Preparation of electrically conductive diamond-like carbon films using i-C₄H₁₀/N₂ supermagnetron plasma

Electrically conductive diamond-like carbon (DLC) films were deposited by supermagnetron plasma chemical vapor deposition. The deposition was made on Si and glass wafers using mixed isobutane (i-C₄H₁₀) and N₂ gases. The physical properties of deposited film were measured and analyzed. Fourier transform infrared spectroscopy measurements revealed that the absorption due to N–H, C–N, and CN bonds increased with increases in N₂ gas concentration. The increase in electrical conductivity could be attributed to C–N and CN bond creation in the DLC films. The lowest resistivity, 0.17 Ω cm, was achieved at an N₂ concentration of 70%, gas pressure of 50 mTorr, lower electrode temperature of 160 °C, and rf powers of 1 kW/1 kW. The lowest resistivity film was 1750 kg/mm² hard, harder than glass (1340 kg/mm²).

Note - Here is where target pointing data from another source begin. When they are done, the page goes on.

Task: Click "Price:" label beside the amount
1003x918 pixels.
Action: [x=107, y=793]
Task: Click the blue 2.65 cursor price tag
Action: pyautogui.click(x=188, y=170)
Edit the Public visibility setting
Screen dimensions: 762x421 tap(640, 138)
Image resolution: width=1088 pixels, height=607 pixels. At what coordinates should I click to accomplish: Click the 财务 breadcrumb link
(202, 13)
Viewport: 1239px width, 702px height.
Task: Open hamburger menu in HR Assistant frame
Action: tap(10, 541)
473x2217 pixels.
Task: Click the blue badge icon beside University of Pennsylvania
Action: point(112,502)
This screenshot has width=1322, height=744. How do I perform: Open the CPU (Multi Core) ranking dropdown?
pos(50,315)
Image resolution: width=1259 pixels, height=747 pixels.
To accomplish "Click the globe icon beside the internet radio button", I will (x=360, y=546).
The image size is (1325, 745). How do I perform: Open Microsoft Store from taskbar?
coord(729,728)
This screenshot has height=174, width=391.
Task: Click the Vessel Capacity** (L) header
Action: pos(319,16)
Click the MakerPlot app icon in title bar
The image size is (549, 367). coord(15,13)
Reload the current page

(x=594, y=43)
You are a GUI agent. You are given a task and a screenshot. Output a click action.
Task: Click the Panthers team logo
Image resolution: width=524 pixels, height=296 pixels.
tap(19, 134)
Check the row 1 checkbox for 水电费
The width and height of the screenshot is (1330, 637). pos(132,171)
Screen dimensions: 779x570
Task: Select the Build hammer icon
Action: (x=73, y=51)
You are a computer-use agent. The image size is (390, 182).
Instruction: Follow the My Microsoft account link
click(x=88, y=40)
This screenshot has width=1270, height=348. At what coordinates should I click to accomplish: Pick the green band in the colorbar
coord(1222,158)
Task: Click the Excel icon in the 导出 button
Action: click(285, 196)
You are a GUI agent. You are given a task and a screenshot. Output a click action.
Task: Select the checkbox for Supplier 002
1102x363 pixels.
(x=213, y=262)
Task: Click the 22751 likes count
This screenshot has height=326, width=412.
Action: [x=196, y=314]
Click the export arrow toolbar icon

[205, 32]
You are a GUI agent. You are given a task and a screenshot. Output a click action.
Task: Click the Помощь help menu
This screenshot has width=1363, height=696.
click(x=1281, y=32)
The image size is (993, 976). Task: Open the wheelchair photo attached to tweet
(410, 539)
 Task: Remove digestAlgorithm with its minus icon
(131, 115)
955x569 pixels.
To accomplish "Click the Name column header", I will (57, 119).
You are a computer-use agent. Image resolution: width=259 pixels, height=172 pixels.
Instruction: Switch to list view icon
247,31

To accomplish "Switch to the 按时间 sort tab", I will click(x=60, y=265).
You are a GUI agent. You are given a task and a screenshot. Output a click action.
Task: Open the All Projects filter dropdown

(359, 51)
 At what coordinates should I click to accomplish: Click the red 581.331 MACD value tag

Raman spectroscopy measurements revealed two peak D and G bands, and the D band was more intense than the G band. The optical band gap decreased with increases in the N₂ concentration. Hall measurements showed that the carrier was n type and both carrier density and Hall mobility increased with rf powers. © 2001 American Institute of Physics.